Media portrayals of emergencies are often distorted by false assumptions about how people respond in times of crisis. Journalists may assume that victims will be dazed, confused, shocked, and unable to cope. They believe, further, that panic and the decline of social order will inevitably ensue. These assumptions are longstanding and problematic (Clarke, 2002). Panic (the loss of rational thought) is so rare it is hard to even study, an observation first made by Quarantelli (1954, 1960) and by numerous others since (Barton, 1970; Dynes, 1970; Quarantelli & Dynes, 1972; Scanlon, 2007; Tierney et al., 2006). Even in the most frightening situations, people are less likely to completely lose their capacity for reason than they are to assist others who are in need. During the crowd crush at Hillsborough soccer stadium, those who died did so while helping others climb over the fence that stopped spectators from accessing the field (Conn, 2016); and at the Kentucky Beverly Hills Supper Club fire, many victims lost their lives because they placed themselves in harm’s way to help others (Scanlon, 2009). More recently, the 2015 Gorkha earthquake in Nepal killed approximately 9,000 people and injured 23,000 more. The impact on infrastructure was devastating, and so far reaching that it caused avalanches on Mount Everest and in the Langtang Valley, where scores of others were killed, injured, or buried, never to be seen again. Yet, surveillance footage showed how, in the minutes following the immediate onset of the quake, many people were seen running away from the destruction, itself a highly rational act, yet when the tremors had stopped, they immediately began a process of search and rescue to provide help and support to victims.

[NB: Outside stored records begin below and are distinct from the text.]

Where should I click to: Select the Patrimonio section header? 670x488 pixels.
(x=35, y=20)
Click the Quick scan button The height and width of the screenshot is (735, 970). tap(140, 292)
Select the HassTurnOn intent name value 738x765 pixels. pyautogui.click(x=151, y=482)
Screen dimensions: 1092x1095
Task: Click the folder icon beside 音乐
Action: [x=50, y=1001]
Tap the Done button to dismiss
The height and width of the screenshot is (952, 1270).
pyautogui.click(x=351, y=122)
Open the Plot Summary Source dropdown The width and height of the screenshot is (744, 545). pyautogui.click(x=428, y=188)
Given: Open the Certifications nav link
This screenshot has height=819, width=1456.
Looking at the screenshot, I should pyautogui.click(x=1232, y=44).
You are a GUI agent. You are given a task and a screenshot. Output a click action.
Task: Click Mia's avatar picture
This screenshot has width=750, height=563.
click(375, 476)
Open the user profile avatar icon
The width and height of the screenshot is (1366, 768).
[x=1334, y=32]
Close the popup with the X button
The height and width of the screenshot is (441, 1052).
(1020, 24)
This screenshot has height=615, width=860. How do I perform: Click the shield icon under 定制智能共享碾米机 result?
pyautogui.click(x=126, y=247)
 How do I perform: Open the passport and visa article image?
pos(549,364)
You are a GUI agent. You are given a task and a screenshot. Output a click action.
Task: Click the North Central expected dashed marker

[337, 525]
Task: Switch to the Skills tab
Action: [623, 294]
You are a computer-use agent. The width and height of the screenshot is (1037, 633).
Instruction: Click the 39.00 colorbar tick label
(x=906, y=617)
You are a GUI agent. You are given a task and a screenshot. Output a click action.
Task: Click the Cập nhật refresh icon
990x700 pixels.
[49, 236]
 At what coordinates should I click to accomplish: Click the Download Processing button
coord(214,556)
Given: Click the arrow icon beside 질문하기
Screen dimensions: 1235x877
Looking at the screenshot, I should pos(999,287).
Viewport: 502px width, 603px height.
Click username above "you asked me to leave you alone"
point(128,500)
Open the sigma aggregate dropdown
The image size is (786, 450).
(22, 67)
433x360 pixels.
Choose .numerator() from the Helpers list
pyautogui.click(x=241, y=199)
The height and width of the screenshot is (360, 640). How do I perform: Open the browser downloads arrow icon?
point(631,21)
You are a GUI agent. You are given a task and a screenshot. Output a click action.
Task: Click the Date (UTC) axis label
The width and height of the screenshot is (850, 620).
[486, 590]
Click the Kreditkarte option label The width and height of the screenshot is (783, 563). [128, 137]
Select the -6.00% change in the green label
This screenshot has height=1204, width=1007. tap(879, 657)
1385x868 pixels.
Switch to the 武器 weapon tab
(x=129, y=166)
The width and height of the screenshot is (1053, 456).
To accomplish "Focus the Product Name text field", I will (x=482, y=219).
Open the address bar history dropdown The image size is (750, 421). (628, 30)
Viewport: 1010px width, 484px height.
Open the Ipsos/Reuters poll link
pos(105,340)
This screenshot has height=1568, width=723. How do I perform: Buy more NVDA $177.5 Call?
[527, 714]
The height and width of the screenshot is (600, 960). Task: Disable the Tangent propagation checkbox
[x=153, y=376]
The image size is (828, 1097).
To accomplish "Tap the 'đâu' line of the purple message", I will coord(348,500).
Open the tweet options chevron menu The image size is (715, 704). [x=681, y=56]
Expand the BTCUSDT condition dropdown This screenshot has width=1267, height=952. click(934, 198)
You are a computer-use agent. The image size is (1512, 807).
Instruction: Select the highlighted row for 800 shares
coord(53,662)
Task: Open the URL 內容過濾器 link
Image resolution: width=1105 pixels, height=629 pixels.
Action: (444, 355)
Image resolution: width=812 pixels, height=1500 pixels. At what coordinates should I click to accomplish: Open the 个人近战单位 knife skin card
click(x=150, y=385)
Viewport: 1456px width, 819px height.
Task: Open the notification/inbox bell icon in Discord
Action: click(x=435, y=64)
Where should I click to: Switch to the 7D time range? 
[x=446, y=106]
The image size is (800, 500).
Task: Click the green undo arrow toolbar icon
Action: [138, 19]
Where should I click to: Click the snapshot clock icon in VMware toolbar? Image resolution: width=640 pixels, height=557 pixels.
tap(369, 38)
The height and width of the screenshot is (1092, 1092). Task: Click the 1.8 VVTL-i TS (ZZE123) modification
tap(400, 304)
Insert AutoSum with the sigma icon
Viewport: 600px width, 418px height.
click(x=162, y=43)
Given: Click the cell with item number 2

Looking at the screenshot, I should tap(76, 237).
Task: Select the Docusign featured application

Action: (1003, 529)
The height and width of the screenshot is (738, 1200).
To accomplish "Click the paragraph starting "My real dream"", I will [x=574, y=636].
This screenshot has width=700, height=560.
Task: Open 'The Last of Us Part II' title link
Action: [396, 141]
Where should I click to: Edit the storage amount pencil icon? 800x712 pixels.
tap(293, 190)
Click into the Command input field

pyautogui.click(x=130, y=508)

Tierney, Bev, and Kuligowski (2006) discuss the role of “disaster myths” as central to media narratives of emergencies. Whether the coverage is about floods, earthquakes, terrorist attacks, or other large-scale disasters, news reports often amplify and distort risk information. Researchers have long pointed out that disaster myths are harmful “because of their potential for influencing organizational, governmental, and public responses” (Tierney et al., 2006, p. 60). It has been noted, for example, that inaccurate assumptions about the likelihood of social disorder can lead to misallocations of public resources that would be put to better use in providing direct assistance to those most in need, and it often leads to policy solutions that intensify police surveillance of already marginalized communities. The panic myth that is so predominant in media coverage of these events undermines the known capacity of survivors to support themselves and others by portraying the event and those affected as completely helpless and out of control.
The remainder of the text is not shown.